Page One

Campus Computing News

Time to Renew PRAS Subscriptions

New Telecom Service Request Procedures

GroupWise E-Mail Issues

Windows 98: Personally I Like it!!

Statistical Computing Tips: S-Plus

The Network Connection

List of the Month

WWW@UNT.EDU

Short Courses

IRC News

Staff Activities

Shift Key

    

Statistical Computing Tips: S-Plus

By Rich Herrington, Research and Statistical Support Services Consultant

The Research and Statistical Support Group in Academic Computing Services will be supporting the S-Plus statistical package this fall. Additionally, short courses on S-Plus will be provided. In this column, we give a brief introduction to this product.

An object oriented programming environment for statistics and data analysis

S-Plus is a value-added commercial version (sold by MathSoft, Inc.) of the programming environment "S" developed by Richard A. Becker, John M. Chambers, and Allan R. Wilks of AT&T Bell Laboratories Statistics Research Department (now Lucent Technologies). S-Plus has an integrated suite of software facilities for data manipulation, computation, and graphical display.
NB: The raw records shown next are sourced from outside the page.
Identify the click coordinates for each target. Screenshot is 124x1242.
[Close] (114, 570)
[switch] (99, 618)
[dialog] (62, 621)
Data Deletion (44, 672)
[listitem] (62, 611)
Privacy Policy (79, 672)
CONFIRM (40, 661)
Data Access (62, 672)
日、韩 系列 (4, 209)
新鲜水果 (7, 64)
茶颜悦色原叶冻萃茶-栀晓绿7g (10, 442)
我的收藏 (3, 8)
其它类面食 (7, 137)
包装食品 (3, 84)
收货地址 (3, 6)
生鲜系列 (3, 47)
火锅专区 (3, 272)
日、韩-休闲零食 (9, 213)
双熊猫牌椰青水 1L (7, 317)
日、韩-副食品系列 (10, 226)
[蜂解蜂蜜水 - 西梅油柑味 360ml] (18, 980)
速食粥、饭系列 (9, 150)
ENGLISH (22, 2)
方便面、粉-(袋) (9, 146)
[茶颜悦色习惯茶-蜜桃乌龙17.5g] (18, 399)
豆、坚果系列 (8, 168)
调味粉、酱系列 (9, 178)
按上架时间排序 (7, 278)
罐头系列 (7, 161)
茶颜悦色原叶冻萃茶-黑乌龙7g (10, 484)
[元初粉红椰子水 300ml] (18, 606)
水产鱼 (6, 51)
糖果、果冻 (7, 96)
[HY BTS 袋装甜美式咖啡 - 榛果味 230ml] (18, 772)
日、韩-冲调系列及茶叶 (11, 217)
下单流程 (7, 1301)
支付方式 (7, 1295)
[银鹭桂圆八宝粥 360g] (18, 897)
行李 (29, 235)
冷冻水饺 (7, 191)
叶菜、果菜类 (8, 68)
Included in this array of facilities are among others (version 4.5):

  1. An elegant object oriented programming language that includes an enormous amount of functionality (over 2,000 functions). This programming language includes conditionals, loops, and user defined recursive functions;

  2. State of the art exploratory graphical algorithms such as lowess (locally weighted regression smoothing) and trellis graphics (methods for visualizing multivariate data), interactive 2-D and 3-D scatterplot brushing techniques;

  3. Robust methods such as LTS regression (least trimmed regression), LAD regression (least absolute deviation regression, M estimates, and nonparametric regression (Alternating Conditional Expectations, Projection Pursuit Regression);

  4. Modern methods of statistical modeling (general bootstrap and jacknife routines, linear and nonlinear mixed effects models, an object-oriented matrix library, GAM modeling - Generalized Additive Model, and GLM modeling - Generalized Linear Models).

S-Plus (as of version 4.0) includes a graphical interface to most of the data manipulation and statistical algorithms available in S-Plus (for a demonstration of the graphical capabilities of S-Plus refer to http://www.mathsoft.com/splus/splsprod/splsdes.html). However, the real power of S-Plus lies in its programmability through the command interface. The S-Plus language is interactive, as each command is executed as they are entered. The S-Plus language is based on the use of functions to perform calculations, set system options, manipulate graphical objects, fit statistical models, etc. Variables can refer to scalar values, vectors, matrices, or other forms (lists - an arbitrary collection of scalars, vectors, matrices or other objects).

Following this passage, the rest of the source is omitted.